PASSAGE TO READ =

------

Amongst other strange things he believes in are magnetic monopoles.  They have been searched for time and time again with no success.  That doesn't say they don't exist only that there is no experimental evidence nor need for them.   The current state of affairs in electricity and magnetism can be summed up in Maxwell's equations, an elegant theory that explains it all.   It takes a bit of calculus to extract some of the subtleties of these equations but the everyday consequences can be easily demonstrated using common tools, such as a compass needle and a wire carrying some current. 
If you are interested in some elementary ideas of magnetism I suggest you watch the video of an MIT open course lecture on the subject:
 

LeeH

(published on 07/18/2012)

Follow-Up #1: More on coral rocks, Ed Leedskalnin and magnets

Q:
So I recently asked a questions about Ed Leedskalnin... I looked up what a monopole was, and came across another video of a guy with a tripole magnet, although he thought it was monopole. Is it possible that Ed Leedkalnin was able to convert his coral into a tripole? That may explain how he was able to move the coral horizontally, which is a mystery to most people. Considering I have an architecture degree, and the construction/design of Ed's work fascinates me, I would like to do more research to somehow replicate his process... although far fetched, it would be a crazy break through to building/designing. So is it possible to turn a non-magnetic object into a tripole? Thanks again... p.s. this is the video I saw with the tripole http://www.youtube.com/watch?v=K7OmL8NppvA
- Laura (age 24)

------

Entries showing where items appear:
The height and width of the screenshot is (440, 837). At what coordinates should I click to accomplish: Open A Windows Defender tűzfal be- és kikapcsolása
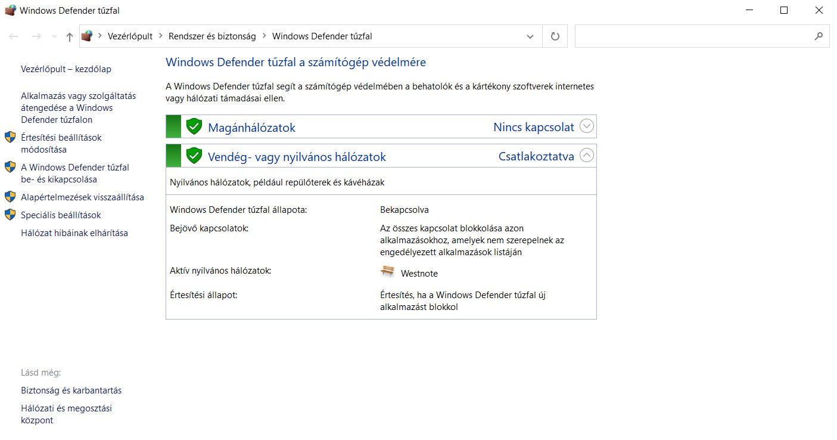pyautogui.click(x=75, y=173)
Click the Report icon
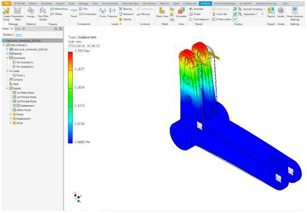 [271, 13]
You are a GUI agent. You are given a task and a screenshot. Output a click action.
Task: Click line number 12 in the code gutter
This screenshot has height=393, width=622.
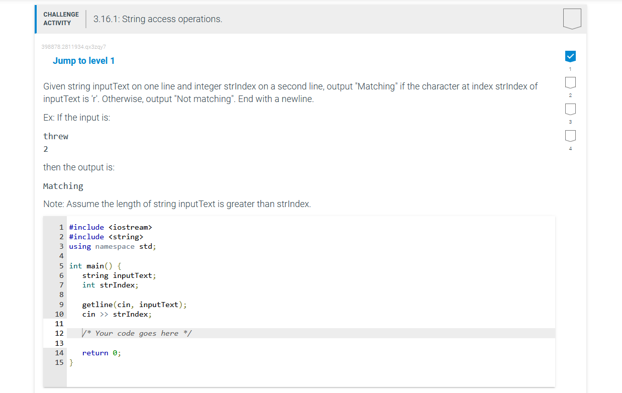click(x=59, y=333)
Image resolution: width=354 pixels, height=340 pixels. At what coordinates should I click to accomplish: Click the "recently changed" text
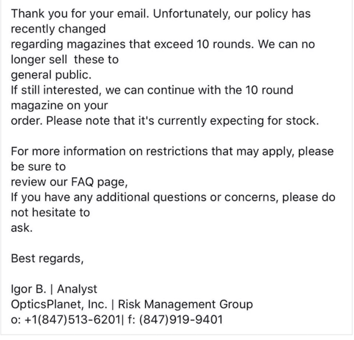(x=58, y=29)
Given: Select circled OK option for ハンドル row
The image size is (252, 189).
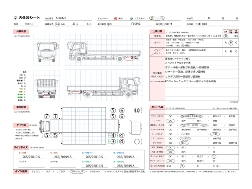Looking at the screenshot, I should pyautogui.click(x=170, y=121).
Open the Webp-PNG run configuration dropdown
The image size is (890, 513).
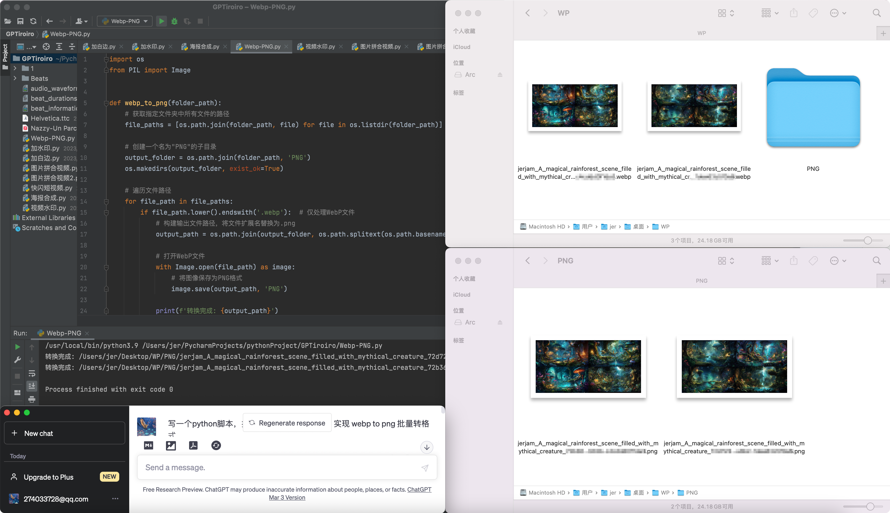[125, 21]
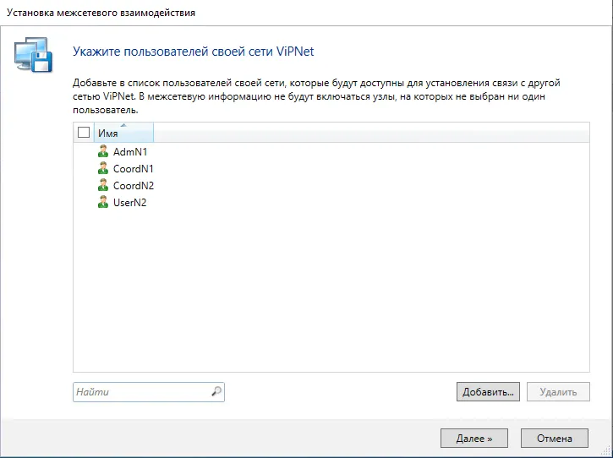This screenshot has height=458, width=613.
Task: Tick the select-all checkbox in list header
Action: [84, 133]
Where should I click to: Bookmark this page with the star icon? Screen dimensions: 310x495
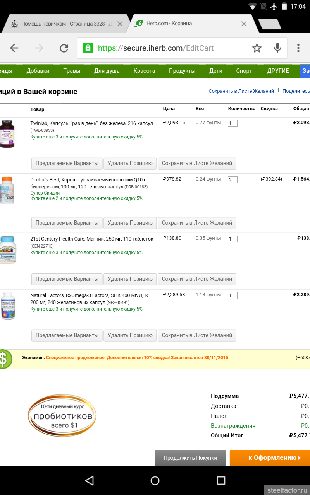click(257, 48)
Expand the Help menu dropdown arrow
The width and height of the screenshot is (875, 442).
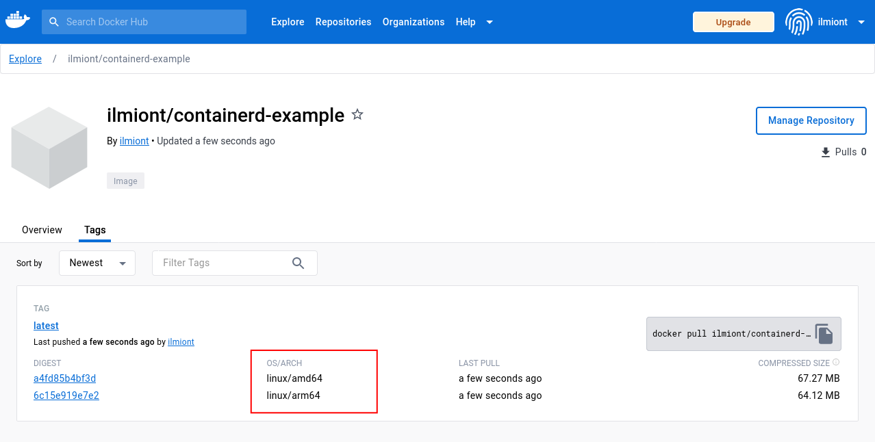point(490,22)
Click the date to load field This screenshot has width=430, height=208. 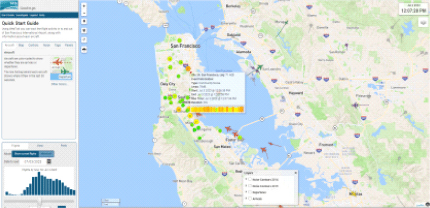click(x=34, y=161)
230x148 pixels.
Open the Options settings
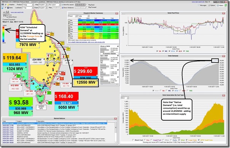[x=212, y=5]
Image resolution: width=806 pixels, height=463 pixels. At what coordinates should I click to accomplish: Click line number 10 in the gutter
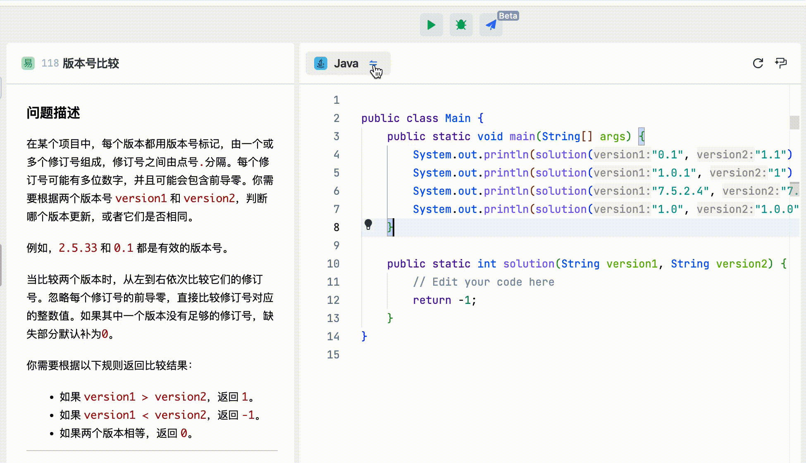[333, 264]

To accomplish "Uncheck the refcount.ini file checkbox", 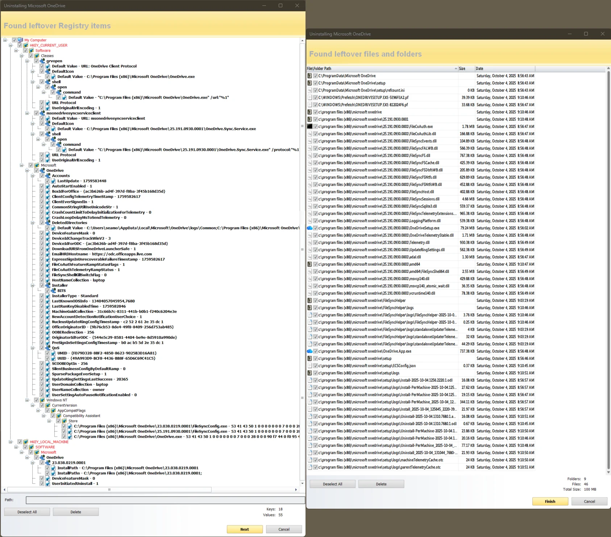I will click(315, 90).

------

WHAT TO WORK ON =
(1) Return the words of the passage on magnetic monopoles word for word, starting with "(published on 07/18/2012)" and going on through "Laura (age 24)".
(2) In the listing, put "margin" in place of "gutter" and change nothing else, starting with the line with "Click the Report icon" and going on through the line with "Looking at the". Give back only those lines, and leave the pictures out.

EXERCISE SOLUTIONS =
(1)
(published on 07/18/2012)

Follow-Up #1: More on coral rocks, Ed Leedskalnin and magnets

Q:
So I recently asked a questions about Ed Leedskalnin... I looked up what a monopole was, and came across another video of a guy with a tripole magnet, although he thought it was monopole. Is it possible that Ed Leedkalnin was able to convert his coral into a tripole? That may explain how he was able to move the coral horizontally, which is a mystery to most people. Considering I have an architecture degree, and the construction/design of Ed's work fascinates me, I would like to do more research to somehow replicate his process... although far fetched, it would be a crazy break through to building/designing. So is it possible to turn a non-magnetic object into a tripole? Thanks again... p.s. this is the video I saw with the tripole http://www.youtube.com/watch?v=K7OmL8NppvA
- Laura (age 24)

(2)
Click the Report icon
 [271, 13]
You are a GUI agent. You are given a task and a screenshot. Output a click action.
Task: Click line number 12 in the code margin
This screenshot has height=393, width=622.
click(x=59, y=333)
Image resolution: width=354 pixels, height=340 pixels. At what coordinates should I click to accomplish: Click the "recently changed" text
(x=58, y=29)
Given: Select circled OK option for ハンドル row
The image size is (252, 189).
Looking at the screenshot, I should pyautogui.click(x=170, y=121).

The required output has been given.